GENEVA: The standoff between Iran and the United States is a “clash of wills,” a senior commander of Iran’s powerful Revolutionary Guards said on Thursday, suggesting any enemy “adventurism” would meet a crushing response, Fars news agency reported.
Tensions have spiked between the two countries after Washington sent more military forces to the Middle East in a show of force against what US officials say are Iranian threats to its troops and interests in the region.
“The confrontation and face-off of the Islamic Republic of Iran and the malicious government of America is the arena for a clash of wills,” Iran’s armed forces chief of staff Major General Mohammad Baqeri said.
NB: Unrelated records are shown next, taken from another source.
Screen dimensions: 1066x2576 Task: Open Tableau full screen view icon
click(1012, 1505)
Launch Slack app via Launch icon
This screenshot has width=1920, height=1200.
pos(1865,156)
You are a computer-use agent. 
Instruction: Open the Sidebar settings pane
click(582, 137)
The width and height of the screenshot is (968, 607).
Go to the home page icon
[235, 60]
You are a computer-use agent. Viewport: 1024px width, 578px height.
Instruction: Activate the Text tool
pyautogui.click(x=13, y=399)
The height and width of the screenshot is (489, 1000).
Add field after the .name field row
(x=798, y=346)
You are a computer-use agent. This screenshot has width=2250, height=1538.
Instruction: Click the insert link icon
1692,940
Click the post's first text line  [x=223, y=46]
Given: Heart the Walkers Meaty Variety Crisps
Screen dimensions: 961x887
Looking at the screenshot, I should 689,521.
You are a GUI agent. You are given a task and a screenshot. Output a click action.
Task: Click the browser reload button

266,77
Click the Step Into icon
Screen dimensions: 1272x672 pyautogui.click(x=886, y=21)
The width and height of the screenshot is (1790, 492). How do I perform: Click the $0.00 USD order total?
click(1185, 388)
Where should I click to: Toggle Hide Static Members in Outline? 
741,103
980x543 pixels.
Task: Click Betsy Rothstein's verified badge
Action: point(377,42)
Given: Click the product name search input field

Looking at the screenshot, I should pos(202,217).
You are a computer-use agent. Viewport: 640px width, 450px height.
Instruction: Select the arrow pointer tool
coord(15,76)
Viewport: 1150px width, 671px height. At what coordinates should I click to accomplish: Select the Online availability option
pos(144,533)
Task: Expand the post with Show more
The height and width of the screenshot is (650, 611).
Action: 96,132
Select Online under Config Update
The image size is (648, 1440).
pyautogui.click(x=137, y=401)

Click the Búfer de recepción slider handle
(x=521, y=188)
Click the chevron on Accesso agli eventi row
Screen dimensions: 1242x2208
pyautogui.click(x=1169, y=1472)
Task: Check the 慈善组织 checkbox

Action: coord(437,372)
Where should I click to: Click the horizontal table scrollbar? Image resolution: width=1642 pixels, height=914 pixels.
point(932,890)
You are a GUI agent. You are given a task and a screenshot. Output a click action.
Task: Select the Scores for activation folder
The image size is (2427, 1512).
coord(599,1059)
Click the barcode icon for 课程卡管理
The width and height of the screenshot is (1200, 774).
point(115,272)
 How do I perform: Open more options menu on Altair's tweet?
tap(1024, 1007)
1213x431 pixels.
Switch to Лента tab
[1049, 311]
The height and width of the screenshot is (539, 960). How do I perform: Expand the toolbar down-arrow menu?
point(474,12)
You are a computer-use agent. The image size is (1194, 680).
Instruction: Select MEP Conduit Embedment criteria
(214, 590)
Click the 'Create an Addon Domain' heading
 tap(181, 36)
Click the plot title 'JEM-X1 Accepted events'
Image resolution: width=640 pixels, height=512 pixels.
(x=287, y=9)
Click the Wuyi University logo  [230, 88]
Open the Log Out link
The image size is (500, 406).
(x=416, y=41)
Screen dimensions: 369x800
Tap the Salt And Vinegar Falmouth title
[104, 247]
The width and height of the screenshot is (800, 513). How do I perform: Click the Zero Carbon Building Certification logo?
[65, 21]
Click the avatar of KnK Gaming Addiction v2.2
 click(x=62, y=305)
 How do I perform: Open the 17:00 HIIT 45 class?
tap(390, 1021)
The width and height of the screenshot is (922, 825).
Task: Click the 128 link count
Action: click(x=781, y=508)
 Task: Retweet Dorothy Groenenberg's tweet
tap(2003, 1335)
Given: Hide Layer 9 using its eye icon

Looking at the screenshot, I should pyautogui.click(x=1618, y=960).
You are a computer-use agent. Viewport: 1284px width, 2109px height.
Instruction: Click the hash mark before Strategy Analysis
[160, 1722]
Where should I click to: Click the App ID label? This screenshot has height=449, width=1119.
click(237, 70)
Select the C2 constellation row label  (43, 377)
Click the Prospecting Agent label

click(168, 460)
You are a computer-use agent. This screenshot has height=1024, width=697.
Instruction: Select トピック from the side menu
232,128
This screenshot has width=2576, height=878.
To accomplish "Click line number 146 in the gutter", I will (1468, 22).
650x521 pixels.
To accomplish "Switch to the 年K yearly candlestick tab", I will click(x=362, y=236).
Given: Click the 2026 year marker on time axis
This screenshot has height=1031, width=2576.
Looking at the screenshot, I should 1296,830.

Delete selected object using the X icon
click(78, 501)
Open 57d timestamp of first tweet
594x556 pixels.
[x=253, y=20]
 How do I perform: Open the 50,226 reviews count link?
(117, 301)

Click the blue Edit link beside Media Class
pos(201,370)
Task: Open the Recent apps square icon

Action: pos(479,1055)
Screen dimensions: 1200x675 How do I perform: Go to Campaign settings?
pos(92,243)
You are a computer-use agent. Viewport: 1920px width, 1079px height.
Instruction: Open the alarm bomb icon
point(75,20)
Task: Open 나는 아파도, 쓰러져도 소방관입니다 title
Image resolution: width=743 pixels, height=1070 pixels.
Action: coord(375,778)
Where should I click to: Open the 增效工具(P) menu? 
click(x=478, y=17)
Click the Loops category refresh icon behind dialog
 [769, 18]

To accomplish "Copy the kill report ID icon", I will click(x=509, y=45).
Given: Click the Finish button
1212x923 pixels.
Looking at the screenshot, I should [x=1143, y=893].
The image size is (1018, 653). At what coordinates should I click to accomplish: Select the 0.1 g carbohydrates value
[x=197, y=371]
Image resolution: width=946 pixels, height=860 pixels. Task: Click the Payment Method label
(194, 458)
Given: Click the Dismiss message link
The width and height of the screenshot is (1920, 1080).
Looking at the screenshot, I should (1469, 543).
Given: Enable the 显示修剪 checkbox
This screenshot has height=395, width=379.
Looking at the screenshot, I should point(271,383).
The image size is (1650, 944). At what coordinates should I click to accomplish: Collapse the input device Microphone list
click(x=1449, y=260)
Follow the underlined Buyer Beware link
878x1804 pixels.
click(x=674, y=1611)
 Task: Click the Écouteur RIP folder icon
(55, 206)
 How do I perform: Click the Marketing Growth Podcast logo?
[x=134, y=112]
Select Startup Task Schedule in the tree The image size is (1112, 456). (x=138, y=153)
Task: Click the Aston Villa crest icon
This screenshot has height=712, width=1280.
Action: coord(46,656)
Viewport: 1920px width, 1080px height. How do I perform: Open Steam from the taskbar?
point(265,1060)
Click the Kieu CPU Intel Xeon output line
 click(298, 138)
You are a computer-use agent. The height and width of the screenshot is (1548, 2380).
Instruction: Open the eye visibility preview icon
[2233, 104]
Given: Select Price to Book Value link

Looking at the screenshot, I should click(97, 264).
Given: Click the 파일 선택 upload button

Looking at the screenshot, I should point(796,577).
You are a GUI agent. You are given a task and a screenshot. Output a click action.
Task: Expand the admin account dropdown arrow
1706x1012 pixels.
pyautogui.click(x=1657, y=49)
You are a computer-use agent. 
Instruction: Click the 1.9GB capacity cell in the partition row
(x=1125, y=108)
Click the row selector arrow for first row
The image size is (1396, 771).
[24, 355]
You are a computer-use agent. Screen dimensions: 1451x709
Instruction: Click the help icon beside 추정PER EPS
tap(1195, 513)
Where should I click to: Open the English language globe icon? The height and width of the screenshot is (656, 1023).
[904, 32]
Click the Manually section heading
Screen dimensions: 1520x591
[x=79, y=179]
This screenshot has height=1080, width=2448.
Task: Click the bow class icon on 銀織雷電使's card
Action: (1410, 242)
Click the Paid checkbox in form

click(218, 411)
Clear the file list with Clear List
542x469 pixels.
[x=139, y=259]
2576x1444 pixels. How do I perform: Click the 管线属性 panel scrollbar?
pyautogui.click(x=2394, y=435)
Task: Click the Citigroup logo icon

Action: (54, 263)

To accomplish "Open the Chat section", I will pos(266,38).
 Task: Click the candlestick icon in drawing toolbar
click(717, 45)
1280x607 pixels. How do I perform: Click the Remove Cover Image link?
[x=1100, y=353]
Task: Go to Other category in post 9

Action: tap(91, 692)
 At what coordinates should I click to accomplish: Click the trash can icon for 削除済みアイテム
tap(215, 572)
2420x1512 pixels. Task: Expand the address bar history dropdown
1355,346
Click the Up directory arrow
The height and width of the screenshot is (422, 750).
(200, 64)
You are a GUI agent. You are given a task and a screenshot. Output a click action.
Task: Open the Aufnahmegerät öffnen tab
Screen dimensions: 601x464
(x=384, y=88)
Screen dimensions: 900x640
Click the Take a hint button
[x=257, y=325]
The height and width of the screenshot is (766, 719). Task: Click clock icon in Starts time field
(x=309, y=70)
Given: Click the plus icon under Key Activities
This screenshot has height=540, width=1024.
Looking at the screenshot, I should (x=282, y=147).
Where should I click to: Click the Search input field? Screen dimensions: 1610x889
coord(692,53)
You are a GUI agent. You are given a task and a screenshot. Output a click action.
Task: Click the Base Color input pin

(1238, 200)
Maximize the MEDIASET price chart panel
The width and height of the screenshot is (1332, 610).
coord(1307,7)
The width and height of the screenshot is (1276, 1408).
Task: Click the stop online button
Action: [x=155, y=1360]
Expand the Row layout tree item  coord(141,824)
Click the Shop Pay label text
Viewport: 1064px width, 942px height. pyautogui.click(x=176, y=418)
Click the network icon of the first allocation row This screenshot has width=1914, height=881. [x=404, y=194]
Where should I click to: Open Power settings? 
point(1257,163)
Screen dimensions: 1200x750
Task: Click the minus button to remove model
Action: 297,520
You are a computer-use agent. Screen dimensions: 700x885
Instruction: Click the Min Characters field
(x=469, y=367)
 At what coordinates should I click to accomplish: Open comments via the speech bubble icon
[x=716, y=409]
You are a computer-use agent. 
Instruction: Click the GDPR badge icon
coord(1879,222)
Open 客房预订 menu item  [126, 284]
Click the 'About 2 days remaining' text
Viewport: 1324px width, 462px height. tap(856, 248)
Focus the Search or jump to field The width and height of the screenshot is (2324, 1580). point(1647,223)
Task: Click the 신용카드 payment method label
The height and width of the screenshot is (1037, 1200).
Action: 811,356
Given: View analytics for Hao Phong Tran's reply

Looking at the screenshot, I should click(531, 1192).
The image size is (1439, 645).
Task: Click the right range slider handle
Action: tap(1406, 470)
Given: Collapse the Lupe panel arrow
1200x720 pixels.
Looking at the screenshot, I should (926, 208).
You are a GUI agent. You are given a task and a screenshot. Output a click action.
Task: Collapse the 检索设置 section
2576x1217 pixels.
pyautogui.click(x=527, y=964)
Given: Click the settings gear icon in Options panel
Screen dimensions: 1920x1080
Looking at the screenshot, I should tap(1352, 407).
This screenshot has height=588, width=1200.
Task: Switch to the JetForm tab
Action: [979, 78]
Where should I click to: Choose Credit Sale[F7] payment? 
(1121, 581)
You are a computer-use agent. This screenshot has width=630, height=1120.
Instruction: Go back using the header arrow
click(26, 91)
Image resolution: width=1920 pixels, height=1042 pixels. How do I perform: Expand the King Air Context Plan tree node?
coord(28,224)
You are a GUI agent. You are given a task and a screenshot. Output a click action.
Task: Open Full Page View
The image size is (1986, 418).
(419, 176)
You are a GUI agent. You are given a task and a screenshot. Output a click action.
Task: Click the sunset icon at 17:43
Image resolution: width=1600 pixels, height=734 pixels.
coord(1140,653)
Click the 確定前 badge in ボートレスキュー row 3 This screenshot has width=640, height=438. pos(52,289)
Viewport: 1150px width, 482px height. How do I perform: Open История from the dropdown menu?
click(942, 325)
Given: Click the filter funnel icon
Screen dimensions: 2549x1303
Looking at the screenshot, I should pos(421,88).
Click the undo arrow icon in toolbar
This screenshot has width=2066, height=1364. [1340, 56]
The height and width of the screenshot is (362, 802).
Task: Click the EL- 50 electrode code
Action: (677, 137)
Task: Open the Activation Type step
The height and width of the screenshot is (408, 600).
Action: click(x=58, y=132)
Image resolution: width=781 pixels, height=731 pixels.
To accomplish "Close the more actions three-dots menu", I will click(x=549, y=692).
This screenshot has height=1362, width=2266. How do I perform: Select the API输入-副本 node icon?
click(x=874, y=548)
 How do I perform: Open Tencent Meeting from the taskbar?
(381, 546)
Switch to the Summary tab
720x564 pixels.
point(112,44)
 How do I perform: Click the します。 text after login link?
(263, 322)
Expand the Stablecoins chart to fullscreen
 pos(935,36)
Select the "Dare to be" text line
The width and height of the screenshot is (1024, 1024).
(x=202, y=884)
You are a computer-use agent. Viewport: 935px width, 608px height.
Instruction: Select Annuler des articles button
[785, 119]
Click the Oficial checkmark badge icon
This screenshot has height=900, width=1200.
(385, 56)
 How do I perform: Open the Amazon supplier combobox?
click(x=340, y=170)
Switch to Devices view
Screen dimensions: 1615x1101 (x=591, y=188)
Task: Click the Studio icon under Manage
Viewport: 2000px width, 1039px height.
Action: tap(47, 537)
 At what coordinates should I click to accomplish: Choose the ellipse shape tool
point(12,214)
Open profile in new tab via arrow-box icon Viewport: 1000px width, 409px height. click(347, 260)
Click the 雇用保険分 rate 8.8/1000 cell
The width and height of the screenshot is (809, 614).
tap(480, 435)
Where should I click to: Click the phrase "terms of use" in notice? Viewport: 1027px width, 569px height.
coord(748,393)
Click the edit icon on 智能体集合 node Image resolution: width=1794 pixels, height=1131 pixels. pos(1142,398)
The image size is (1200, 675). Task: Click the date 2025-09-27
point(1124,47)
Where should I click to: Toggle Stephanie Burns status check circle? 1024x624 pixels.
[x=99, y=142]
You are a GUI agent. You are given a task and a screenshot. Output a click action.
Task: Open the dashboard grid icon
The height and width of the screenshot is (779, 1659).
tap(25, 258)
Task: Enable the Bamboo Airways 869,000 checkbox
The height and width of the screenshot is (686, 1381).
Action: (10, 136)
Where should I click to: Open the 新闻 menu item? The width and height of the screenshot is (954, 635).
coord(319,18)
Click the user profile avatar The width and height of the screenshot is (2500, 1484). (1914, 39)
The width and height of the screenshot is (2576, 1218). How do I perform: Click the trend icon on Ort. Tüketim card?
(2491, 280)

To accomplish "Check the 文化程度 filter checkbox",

He pointed to a battle during the 1980-88 Iran-Iraq war where Iran was victorious and said the outcome could be a message that Iran will have a “hard, crushing and obliterating response” for any enemy “adventurism.”
On Sunday, US President Donald Trump tweeted: “If Iran wants to fight, that will be the official end of Iran. Never threaten the United States again!“
Trump restored US sanctions on Iran last year and tightened them this month, ordering all countries to halt imports of Iranian oil or face sanctions of their own.
Trump wants Iran to come to the negotiating table to reach a new deal with more curbs on its nuclear and missile programs.
Reiterating Iran’s stance, the spokesman for its Supreme National Security Council said on Thursday that “There will not be any negotiations between Iran and America.”
Keyvan Khosravi was also quoted as saying by the state broadcaster that some officials from several countries have visited Iran recently, “mostly representing the United States.”
He did not elaborate, but the foreign minister of Oman, which in the past helped pave the way for negotiations between Iran and the United States, visited Tehran on Monday.
“Without exception, the message of the power and resistance of the Iranian nation was conveyed to them,” he said.
In Berlin, a German diplomatic source told Reuters that Jens Ploetner, a political director in Germany’s Foreign Ministry, was in Tehran on Thursday for meetings with Iranian officials to try to preserve the 2015 Iran nuclear deal and cool tensions in the region.